Very well said. I would argue that we're far less clever that we think we are, given the environment cost of "stuff" almost always exceeds its environmental payback. The real test of cleverness will come when the total cost of environmental remediation is built into the product and the manufacturer held fully accountable.
So for example, if you're making solar panels, then the cost per-panel needs to include re-purifying those thousands of gallons of polluted water-per-panel; re-seeding moses, shrubs, and trees for the thousands of pounds of excavated land at the mining site (per-panel); cleaning evaporated metals and pollutants from hundreds of thousands of cubic-feet of air-per-panel; housing / cloning / breeding and re-introducing
all species that will be displaced / starve / killed through the entire life-cycle at all mining and operating sites (pro-rated-per-panel). You also need to pay staff to maintain that remediation process and quality-check it until it's back-to-square-one.

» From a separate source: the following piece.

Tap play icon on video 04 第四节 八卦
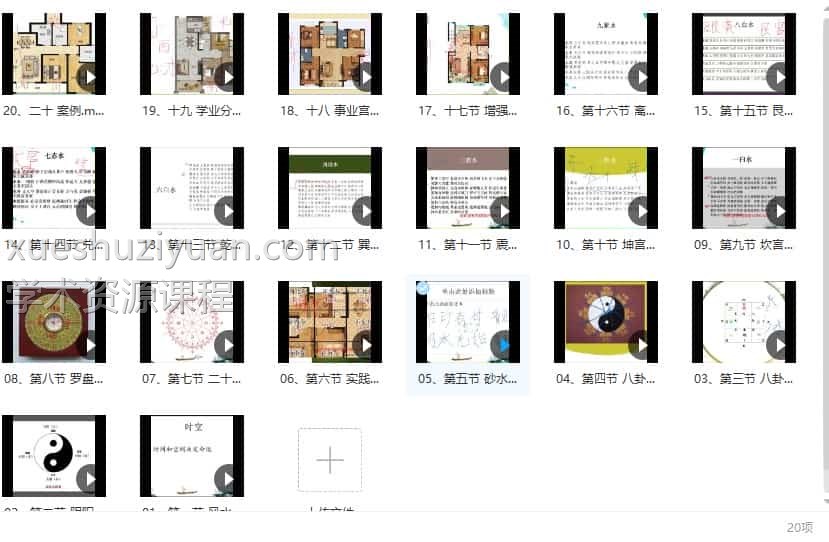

Yes - most of today's products are 100%-subsidized by the environment and would cost many orders of magnitude more under such a system. Therefore, when the costs are built in, many processes would be unacceptable from the get-go and much harder more clever approached would be needed.
Take something else - rain-water collection combined with gravity fed drip irrigating to grow tomato vines and gourdes in arid "dead" soil. In this scenario, the environment benefit might actually be net-positive.
So the real cleverness is when optimizing all angles of production, including 100% remediation if needed, are factored in.